Carlos se había ganado el respeto del grupo porque tenía una pierna izquierda goleadora. Dany era el mayor de todos ellos, lo que le facilitaba cierto dominio para tomar decisiones. Ambos solían ser los ‘capitanes’. El resto, esperaba de pie como quien aguarda su nombre en un alistamiento militar con el deseo de dar un paso al frente. Uno a uno, los chicos iban cayendo a los dos bandos, siendo seleccionados para armar, un viernes más, el partido semanal entre amigos de Casarrubuelos e Illescas (dos pueblos ‘vecinos’ en las cercanías de Madrid). Hay pelota, hay suficientes jugadores y el sol hace admitir que la jornada puede ser intensa, pero varios chicos alzan la voz. “No me gusta y lo digo siempre. No me voy a poner de portero”, asegura uno de ellos mientras todos le recriminan. “Yo nunca porque ya me he roto un dedo y no quiero que me pase otra vez”, recalca un segundo. “Tú no, que eres muy bajito y no pararás ni una por alto”, reclaman otros.

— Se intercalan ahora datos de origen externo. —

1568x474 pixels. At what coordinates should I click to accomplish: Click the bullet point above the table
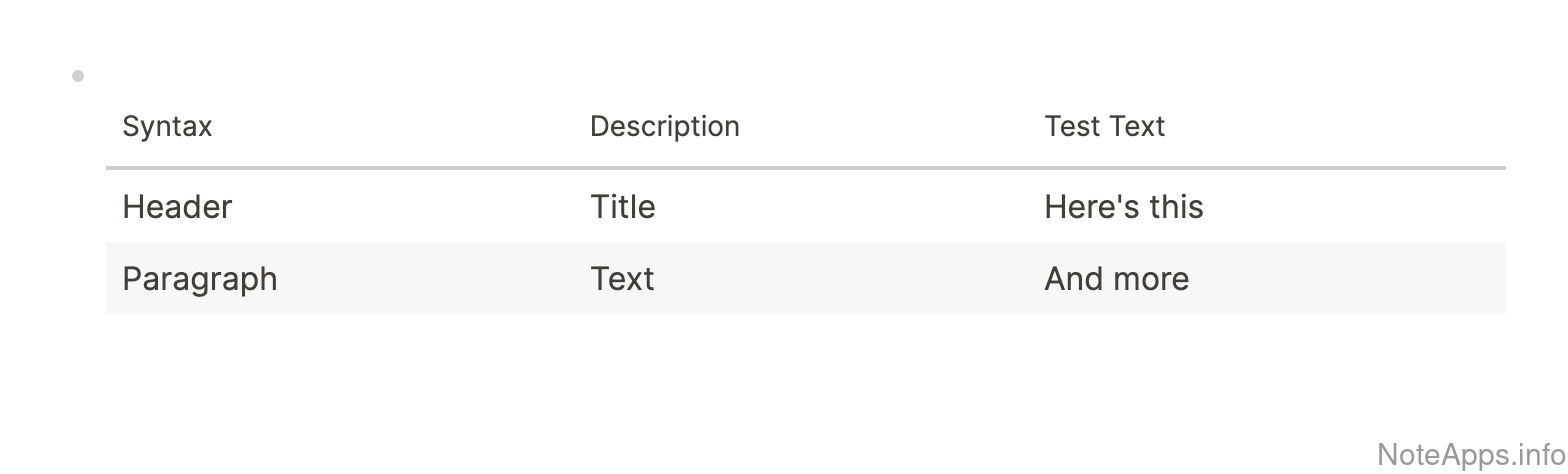pos(78,76)
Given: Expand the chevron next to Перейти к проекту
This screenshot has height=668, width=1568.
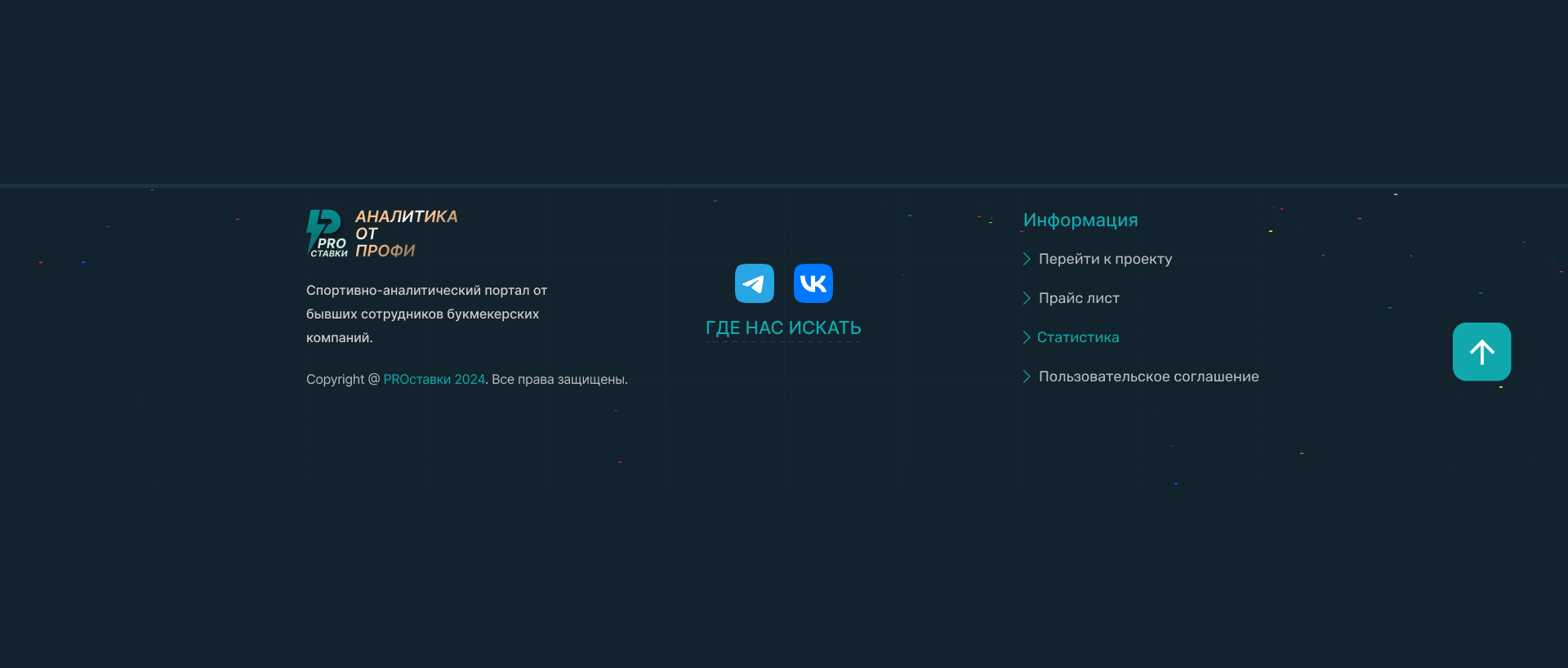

Tan habitual como siempre, uno de los equipos es incapaz de decidir quién será el portero. Cualquier excusa vale, cualquier mentira evitará que te pongas los guantes y cualquier pasividad al respecto puede hacer que otro acabe por ser el tristemente elegido. Uno coge las gafas para constatar que no puede arriesgarse a recibir un pelotazo en la cara, otro desaparece rumbo al servicio para apaciguar los ánimos unos minutos que pueden resultar determinantes y otro no hace sino repetir la misma frase de negación temiendo que, por su fragilidad ante los demás, va a terminar siendo el elegido. Es más, pocos se han salvado de la ‘prueba’ que indica que aquél que toque el último el larguero en una carrera improvisada, tendrá que pagar su lentitud viviendo en el área. La escena se repitió tantas veces en cada rincón del planeta durante tantos años, que los automatismos de cada niño han creado una conexión vilmente negativa hacia el rol del portero. Nadie quiere acercarse por allí. El inicio se alarga, los nervios van en aumento, la conversación acaba por perderse en críticas y la pelota se cansa de esperar. Solo hay una solución posible, que uno de los futbolistas acabe por colocarse bajo palos.
Un chico rubio, espigado y muy liviano que había estado callado en el fondo porque no le dejaban hablar, toma la responsabilidad con serenidad mientras sus compañeros de equipo insisten y le repiten que sería mejor que jugara de delantero, allí donde siempre marca diferencias: “El otro día marcaste muchos goles. Si queremos ganar, tienes que estar arriba”, repiten. Pero David, ‘el rubio’, inteligentemente manda empezar el partido de una vez por todas: “Cuando en los partidillos del barrio todos elegían quienes quieren tener como compañeros en su equipo, yo siempre era el que evitaba problemas mayores porque nunca nadie quería ponerse en la portería”, recuerda hoy, unos quince años después de aquellas tardes previas al fin de semana. “Yo les paraba y decía que me ponía yo. Se me daba bien, me gustaba y te aseguro que algún problema que otro sí he solucionado gracias a eso”, sonríe tímidamente ese rubio, espigado y tranquilo ‘niño’ a sus 24 años. Ayer, el chico que apaciguaba nervios en el hábitat donde nadie los mantendría en paz. Hoy, el portero del Manchester United, el guardameta de la selección española durante los próximos años y el arquero más cotizado del mercado en todo el mundo: David De Gea.